**Record excerpts:**
=== Begin Enclosure ===
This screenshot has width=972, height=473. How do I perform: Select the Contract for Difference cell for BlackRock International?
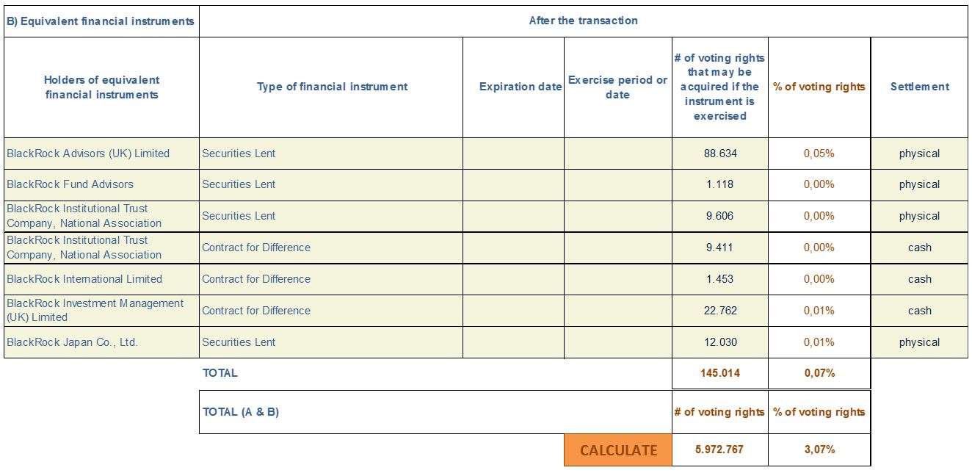click(x=331, y=279)
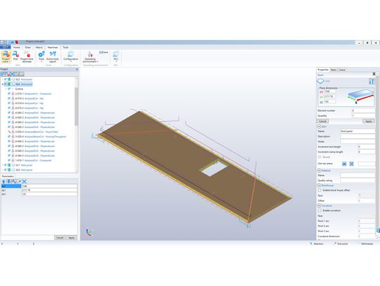Enable curvature checkbox
Screen dimensions: 380x286
[319, 210]
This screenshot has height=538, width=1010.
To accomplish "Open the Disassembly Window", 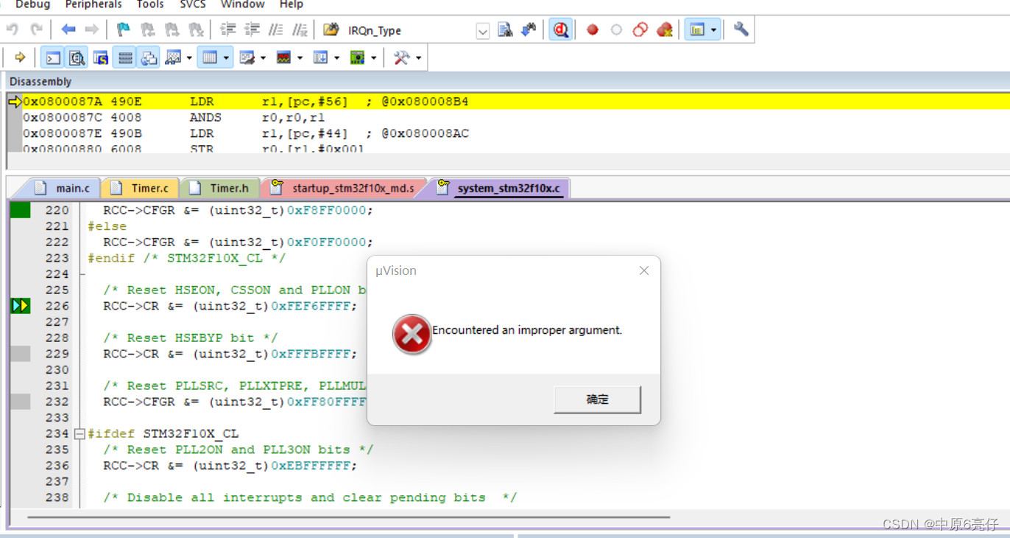I will tap(77, 57).
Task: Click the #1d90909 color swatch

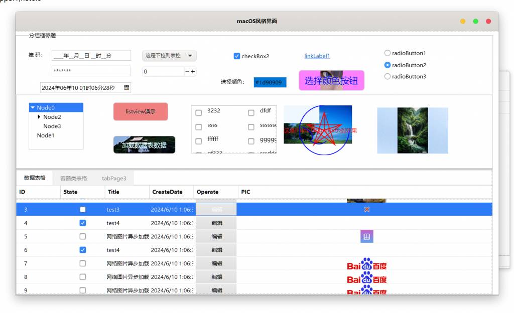Action: click(x=270, y=82)
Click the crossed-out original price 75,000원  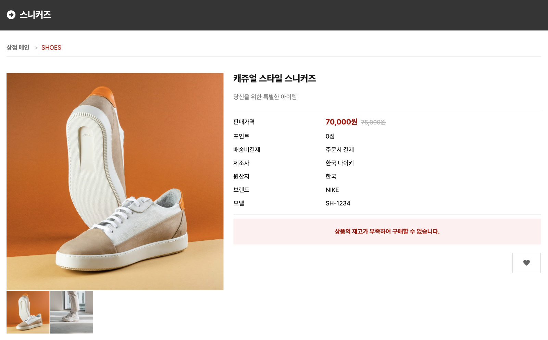pyautogui.click(x=373, y=122)
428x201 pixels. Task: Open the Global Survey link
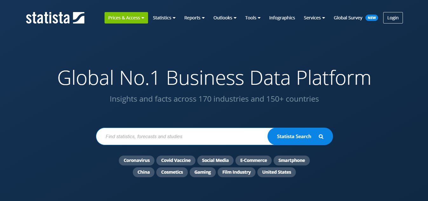click(x=348, y=18)
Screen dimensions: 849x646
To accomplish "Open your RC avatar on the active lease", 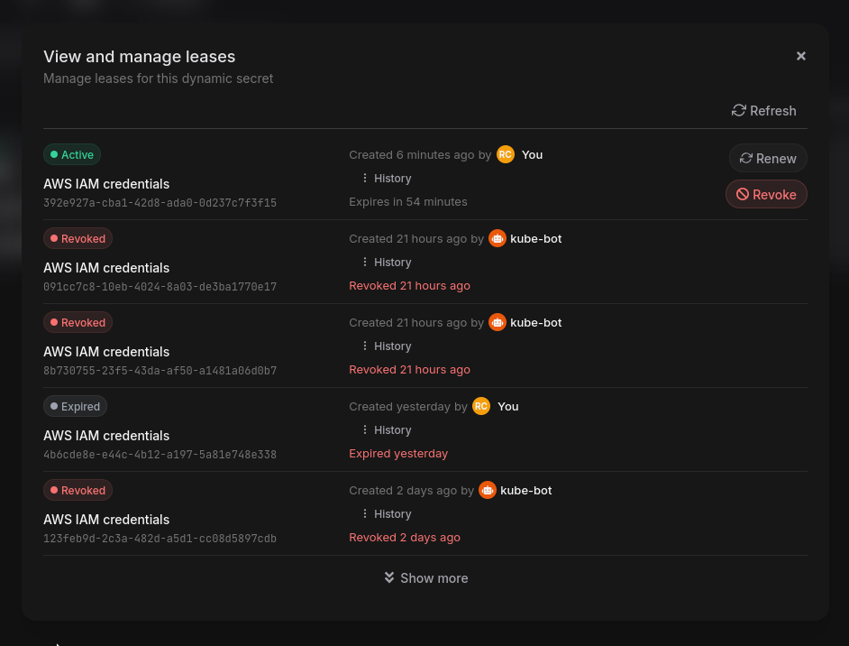I will [x=506, y=154].
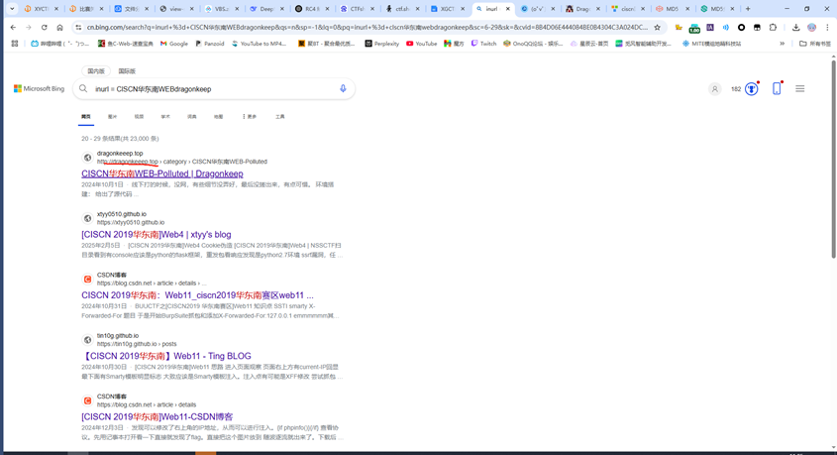Click the microphone voice search icon
The height and width of the screenshot is (455, 837).
coord(343,89)
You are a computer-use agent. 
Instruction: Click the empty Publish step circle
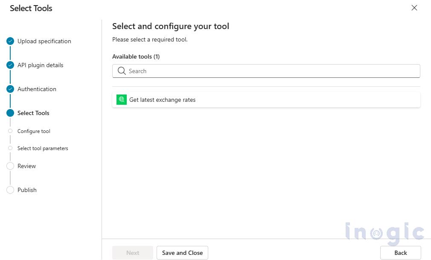[10, 190]
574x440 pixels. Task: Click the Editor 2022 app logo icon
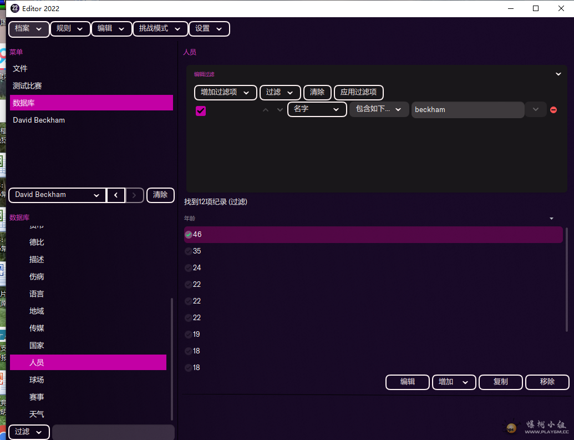click(15, 8)
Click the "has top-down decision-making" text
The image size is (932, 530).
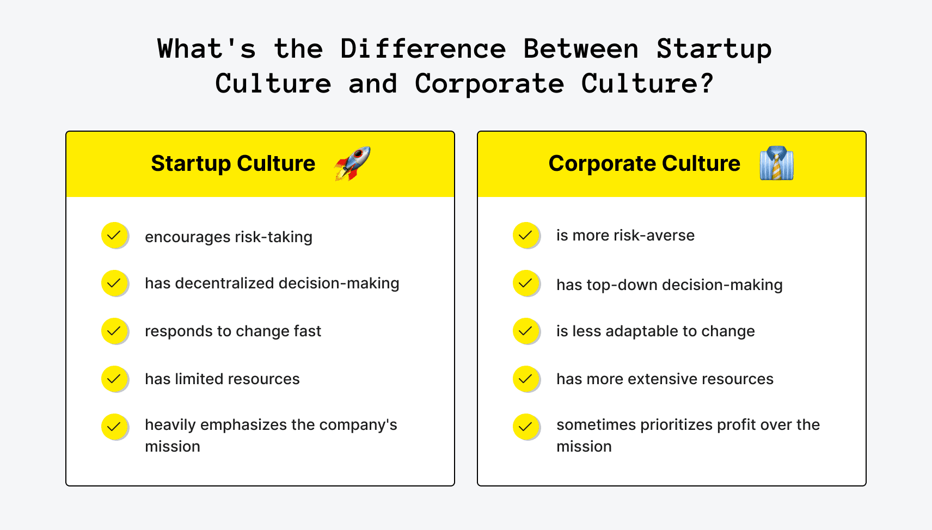click(669, 285)
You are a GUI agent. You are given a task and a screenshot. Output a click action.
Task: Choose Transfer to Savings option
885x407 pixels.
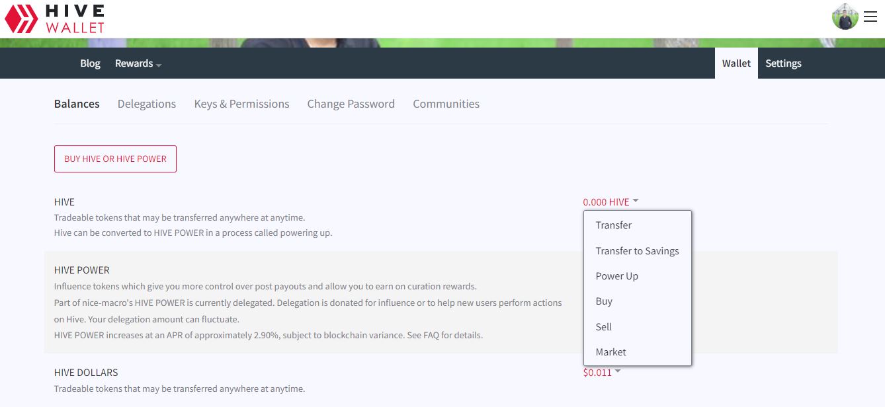[x=638, y=251]
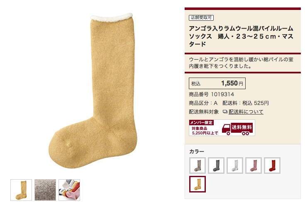This screenshot has height=202, width=305.
Task: Click the メンバー限定 label on banner
Action: pos(201,122)
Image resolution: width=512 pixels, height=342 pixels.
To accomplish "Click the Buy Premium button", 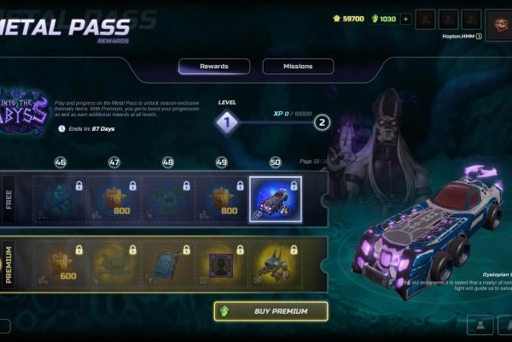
=== End Enclosure ===
**Work instruction:**
Each line from the line containing "885x407 pixels." through the final line of the data above must be retyped exactly; nothing else, and no pictures, may appear.

**Task result:**
885x407 pixels.
[x=638, y=251]
This screenshot has height=202, width=305.
Task: Click the メンバー限定 label on banner
Action: pos(201,122)
Image resolution: width=512 pixels, height=342 pixels.
To accomplish "Click the Buy Premium button", 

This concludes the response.